**EXERCISE DESCRIPTION**.
Answer from the text on bunions:
(a) Toward which toe does the big toe lean?
(b) When do bunion symptoms most often occur?
(c) What three goals is a bunionectomy performed to accomplish?
EXTRACTED TEXT: Begin
Dr. Jonathan Hook
What Exactly is a Bunion?
Contrary to what most people think, a bunion is more than just a bump on the side of the big toe. The bump of a bunion is actually a visible sign of what’s going on inside the foot. It reflects changes taking place in the bony framework in the front of the foot. The big toe leans toward the second toe instead of pointing straight out. This throws the bones out of alignment and forms the characteristic bump.
Bunions are a progressive disorder, which means the leaning usually gets worse and alters the angle of the bones in that area. As a result, the bump becomes more prominent and that’s when symptoms appear (although some people never have symptoms).
The symptoms of a bunion include pain or soreness at the bump, and redness and inflammation. Some people have a burning sensation or numbness at the bump. Symptoms most often occur when wearing shoes that crowd the toes. This may explain why more women are likely to have symptoms than men.
X-rays evaluate how far your bunion has progressed and will help determine the best approach to correcting this deformity. Sometimes bunions can be treated conservatively, through nonsurgical options. But for many people, surgery is appropriate if nonsurgical treatments fail to provide adequate relief. Bunion surgery is also called a bunionectomy. A bunionectomy corrects the changes in the foot’s bony structure, removes the bump, and corrects any soft tissue changes that may have occurred. A bunionectomy is performed to accomplish three goals: reduce the pain, improve the patient’s ability to function normally, and decrease the deformity itself.
What exactly will your procedure involve?
There are various procedures available to them to treat bunions. The right procedure for you will be decided by taking into account your x-ray results, your age, your activity level, and other factors. In general, recovery from a bunionectomy will take several weeks and will require some time off of your foot.
EXTRACTED TEXT: End
EXCERPTED DATA: Begin
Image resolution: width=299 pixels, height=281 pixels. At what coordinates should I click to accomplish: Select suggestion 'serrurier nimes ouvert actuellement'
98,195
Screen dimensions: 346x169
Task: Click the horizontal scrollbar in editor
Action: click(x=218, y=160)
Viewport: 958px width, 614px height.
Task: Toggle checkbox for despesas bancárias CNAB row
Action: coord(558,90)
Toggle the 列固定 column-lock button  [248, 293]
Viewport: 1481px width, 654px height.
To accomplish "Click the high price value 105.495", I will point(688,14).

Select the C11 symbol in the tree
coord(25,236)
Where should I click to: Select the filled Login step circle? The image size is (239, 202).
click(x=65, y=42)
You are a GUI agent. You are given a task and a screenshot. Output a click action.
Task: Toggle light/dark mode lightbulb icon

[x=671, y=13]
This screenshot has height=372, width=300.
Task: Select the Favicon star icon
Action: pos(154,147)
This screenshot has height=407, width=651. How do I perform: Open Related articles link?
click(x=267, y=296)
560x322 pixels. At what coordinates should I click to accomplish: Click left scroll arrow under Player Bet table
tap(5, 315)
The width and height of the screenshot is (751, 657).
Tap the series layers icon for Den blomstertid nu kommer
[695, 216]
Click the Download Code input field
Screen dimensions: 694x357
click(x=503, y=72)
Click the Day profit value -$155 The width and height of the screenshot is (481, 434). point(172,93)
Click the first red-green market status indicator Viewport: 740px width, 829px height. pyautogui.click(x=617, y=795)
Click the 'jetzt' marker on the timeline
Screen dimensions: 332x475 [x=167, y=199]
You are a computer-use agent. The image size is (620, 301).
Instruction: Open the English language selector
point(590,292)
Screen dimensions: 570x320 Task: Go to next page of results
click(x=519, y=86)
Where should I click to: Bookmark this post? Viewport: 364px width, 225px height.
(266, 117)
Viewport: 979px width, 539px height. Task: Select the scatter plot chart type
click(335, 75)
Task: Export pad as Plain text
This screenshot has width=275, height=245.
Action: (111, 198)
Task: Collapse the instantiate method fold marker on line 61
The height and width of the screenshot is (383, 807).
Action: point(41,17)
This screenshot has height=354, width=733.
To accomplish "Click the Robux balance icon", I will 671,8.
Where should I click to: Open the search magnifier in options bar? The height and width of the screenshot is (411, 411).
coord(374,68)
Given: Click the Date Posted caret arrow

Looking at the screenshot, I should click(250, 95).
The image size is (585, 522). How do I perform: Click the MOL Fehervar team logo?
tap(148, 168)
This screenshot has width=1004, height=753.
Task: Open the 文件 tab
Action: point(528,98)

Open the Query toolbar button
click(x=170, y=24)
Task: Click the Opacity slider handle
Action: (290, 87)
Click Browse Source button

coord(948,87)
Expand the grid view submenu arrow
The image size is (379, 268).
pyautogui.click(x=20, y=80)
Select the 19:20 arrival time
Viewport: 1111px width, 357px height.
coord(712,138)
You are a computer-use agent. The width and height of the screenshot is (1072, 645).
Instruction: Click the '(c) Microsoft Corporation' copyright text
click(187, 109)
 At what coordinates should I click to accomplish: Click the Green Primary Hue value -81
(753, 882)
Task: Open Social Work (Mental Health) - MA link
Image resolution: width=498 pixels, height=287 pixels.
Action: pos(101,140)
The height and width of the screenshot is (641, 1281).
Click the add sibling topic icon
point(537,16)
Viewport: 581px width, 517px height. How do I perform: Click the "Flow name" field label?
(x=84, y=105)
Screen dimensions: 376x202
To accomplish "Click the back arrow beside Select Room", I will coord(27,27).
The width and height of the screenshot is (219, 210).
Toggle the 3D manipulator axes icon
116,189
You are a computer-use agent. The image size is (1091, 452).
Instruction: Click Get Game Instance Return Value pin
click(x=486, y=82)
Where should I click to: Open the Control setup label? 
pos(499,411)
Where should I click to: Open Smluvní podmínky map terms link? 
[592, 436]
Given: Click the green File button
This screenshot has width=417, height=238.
EXCERPTED DATA: End
**PROBLEM SOLUTION**.
(a) The second toe.
(b) When wearing shoes that crowd the toes.
(c) To reduce the pain, improve the patient's ability to function normally, and decrease the deformity itself.